Wenn es denn ein Standardwerk des Fußballs gibt, dann ist es die „Fußball-Weltgeschichte“, herausgegeben von Karl- Heinz Huba. Ein voluminöses, vierpfündiges Buch, klug, kenntnisreich und unterhaltsam geschrieben, reich bebildert und nunmehr in der 12. aktualisierten Auflage mit ausführlicher Würdigung der Weltmeisterschaft 1994 erhältlich.

Ergänzt durch einen ausführlichen Statistikteil und ein Fußball-Lexikon, werden sämtliche Weltmeisterschaften nebst Torschützenkönigen präsentiert, ebenso die Europameisterschaften und die Europapokalwettbewerbe. Es gibt Porträts der größten Spieler aller Zeiten vom Uruguayer Andrade über Pelé bis Maradona, auch wenn, dem eurozentristischen Ansatz des Werkes entsprechend, der Fußball anderer Erdteile ansonsten eher kurzgehalten wird. Immerhin tauchen Argentinien, Brasilien und Uruguay standesgemäß in der „Hall of Fame“ der „großen Fußballnationen“ auf, deren Kickerwesen jeweils eine detaillierte Analyse gewidmet ist.

Besonders das mit den Hunnen und dem chinesischen Kaiser Huang-ti, unter dem die ganze leidige Balltreterei im zweiten Jahrtausend v. Chr. angefangen haben soll, beginnende Kapitel „Fußball in drei Jahrtausenden“ und die daran anschließenden „Meilensteine der Fußball-Geschichte“ von 1846 bis 1994, die die Erfindung der Querlatte (1875) ebenso vermelden wie die erste Frauen- Weltmeisterschaft (1991), liefern eine Menge interessante und skurrile Informationen.

Einträge aus einer Sammlung ::
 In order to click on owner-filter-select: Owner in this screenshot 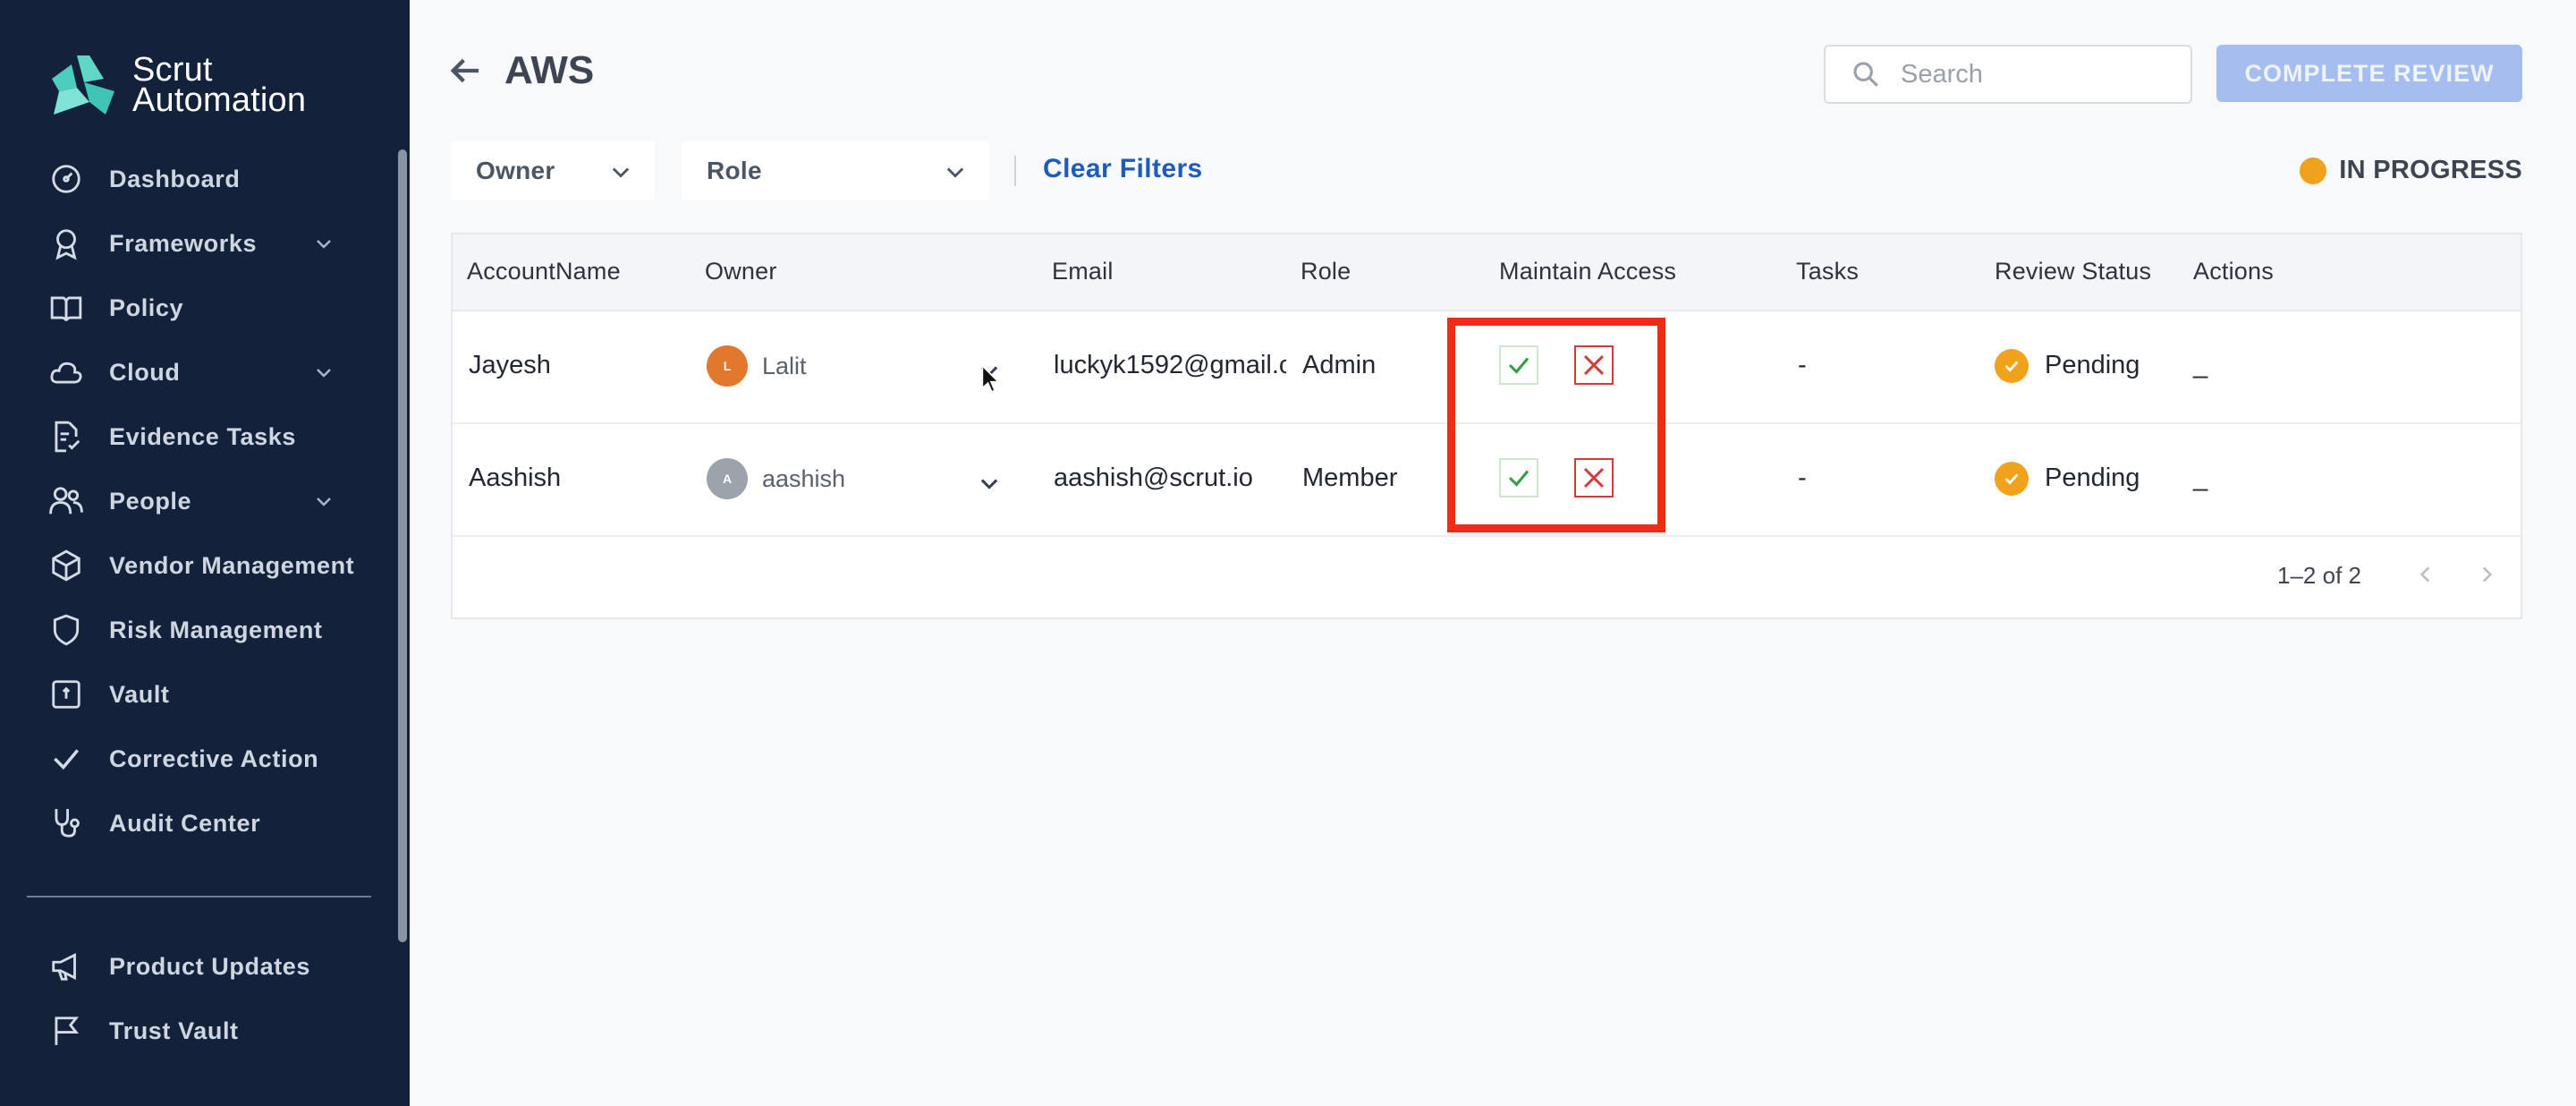, I will do `click(553, 170)`.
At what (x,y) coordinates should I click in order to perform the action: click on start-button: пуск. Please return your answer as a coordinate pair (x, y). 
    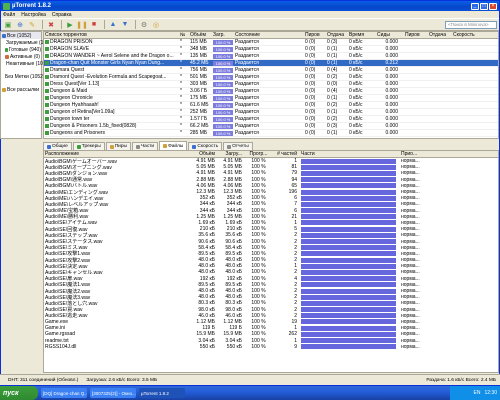
    Looking at the image, I should click on (19, 393).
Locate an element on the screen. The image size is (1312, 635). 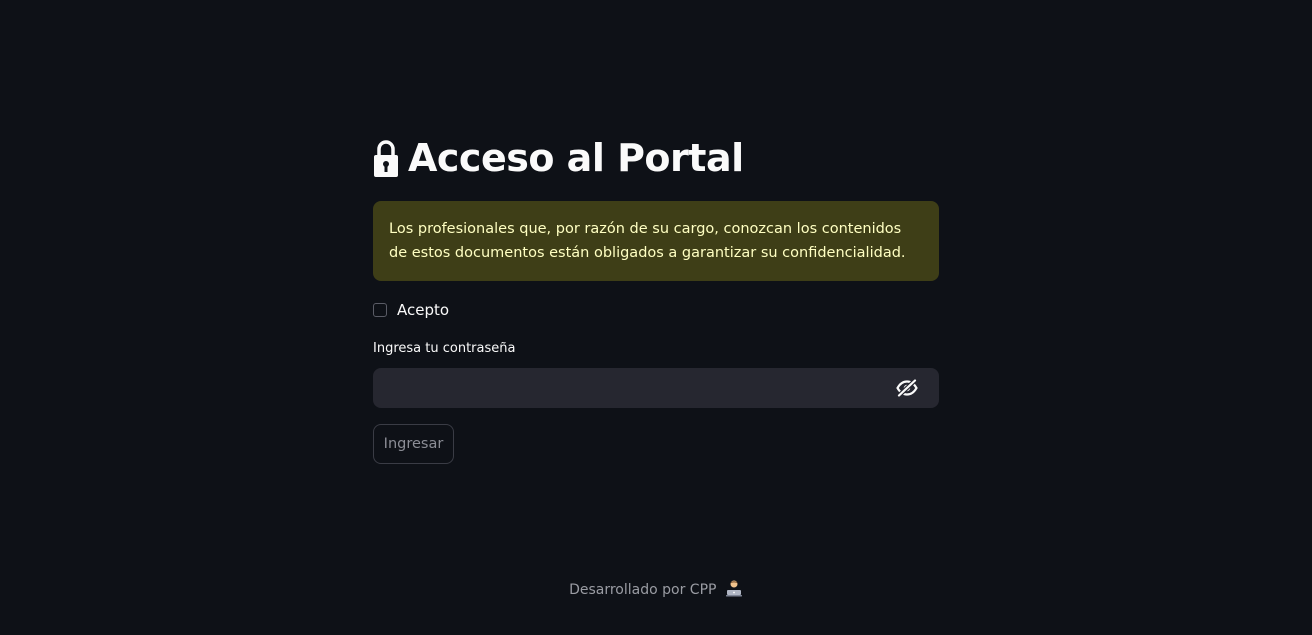
page-title: Acceso al Portal is located at coordinates (576, 158).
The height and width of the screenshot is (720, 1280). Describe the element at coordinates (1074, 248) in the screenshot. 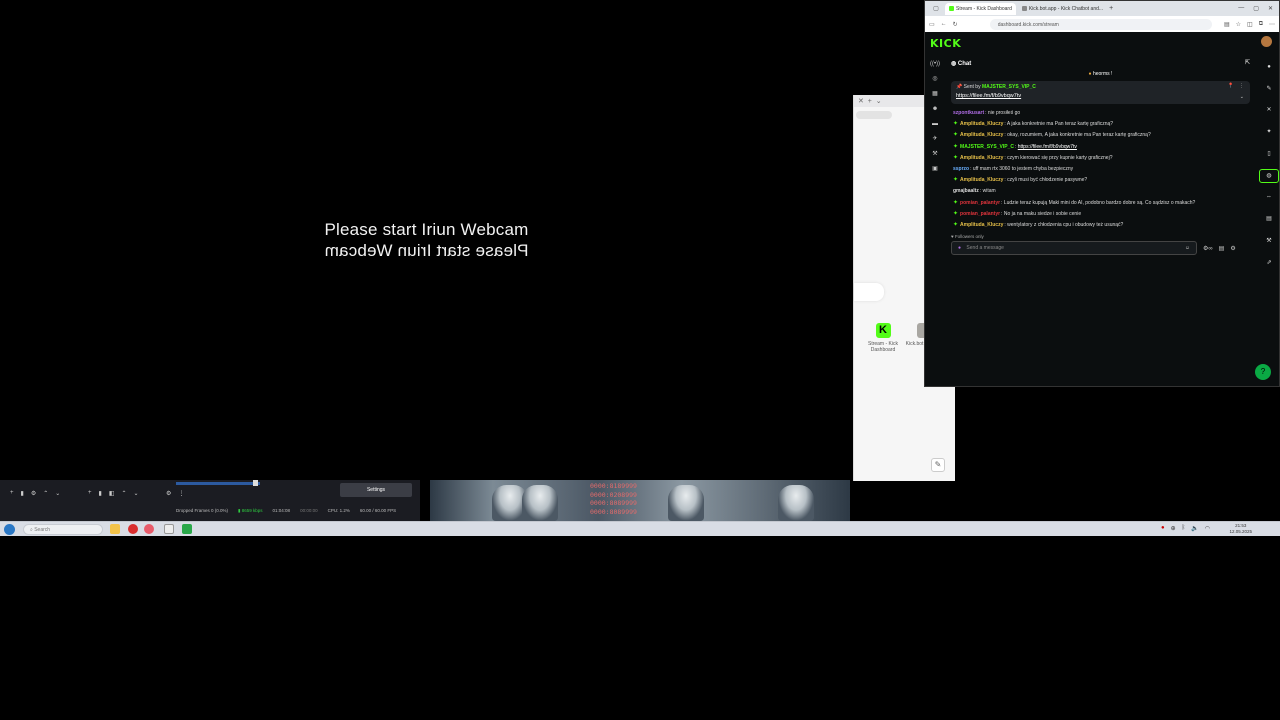

I see `chat-input: ● Send a message ☺` at that location.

Aufgabenstellung :: In welcher Auflage ist die „Fußball-Weltgeschichte“ laut der Buchbesprechung erhältlich?

Gelöste Aufgabe :: In der 12. aktualisierten Auflage.